For Your Convenience Your ISP is Now Spying On You
Copyfight 2013-03-15
Summary:
It's good to see we've made progress. Here in the 21st Century, nobody pretends that turning ISPs into copyright cops is for anyone's convenience except the Cartel's. Now we just spy on you, screw with your Internet connection, and sue you because you use P2P services.
Sadly, WIRED's coverage is lame, excuse-filled, and lacking any sense of appropriate moral outrage, which is slightly surprising given their recent misfired spasm over 3D printing patents. Here, let me fix that for you.
Where David Kravets wrote "online copyright scofflaws" you should read "anyone who happens to have the misfortune to be assigned responsibility for an IP address that the Cartel thinks is doing something wrong." Because, remember, that's what we're about here - taking IP addresses and smacking people for things we claim were done at those addresses. The Cartel can't even be bothered to remember its own history, which involves claiming that mysterious "Someone Else" used RIAA-owned IP addresses to pirate content.
Where David Kravets wrote "backed by the President Barack Obama administration" you should read "pushed by the Cartel flunkies who have entirely captured the DOJ and the US Copyright office in the last four years." I doubt Obama gives a rat's ass about this stuff, but you can bet that the people at DOJ who are eyeing juicy jobs at major studios and labels after their tenures in Washington are done.
Where David Kravets wrote "To be sure, the deal is not as draconian as it could have been" you should read "Somehow the ISPs managed not to cave entirely to the Cartel's demand that people associated with IP addresses it doesn't like be tarred, feathered, and dragged through the public square, as if piling on ever-more-draconian measures would somehow eradicate hundreds of years of people sharing creatively."

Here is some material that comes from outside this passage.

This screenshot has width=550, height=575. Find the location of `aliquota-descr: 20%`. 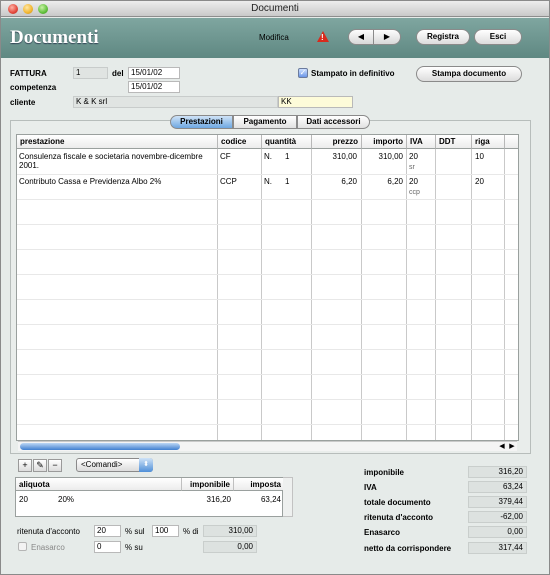

aliquota-descr: 20% is located at coordinates (66, 500).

OK, I give up. I can't even maintain a sufficient level of outrage to make this entry funny. It's pathetic, it's sad, and it's hopeless. No one elected the Cartel to enforce laws and I certainly didn't pay my ISP hundreds of dollars/year to filter my content. I eagerly await the inevitable day when DOJ is forced to degrade its own network because, hey, people are using DOJ IP addresses to torrent movies, too.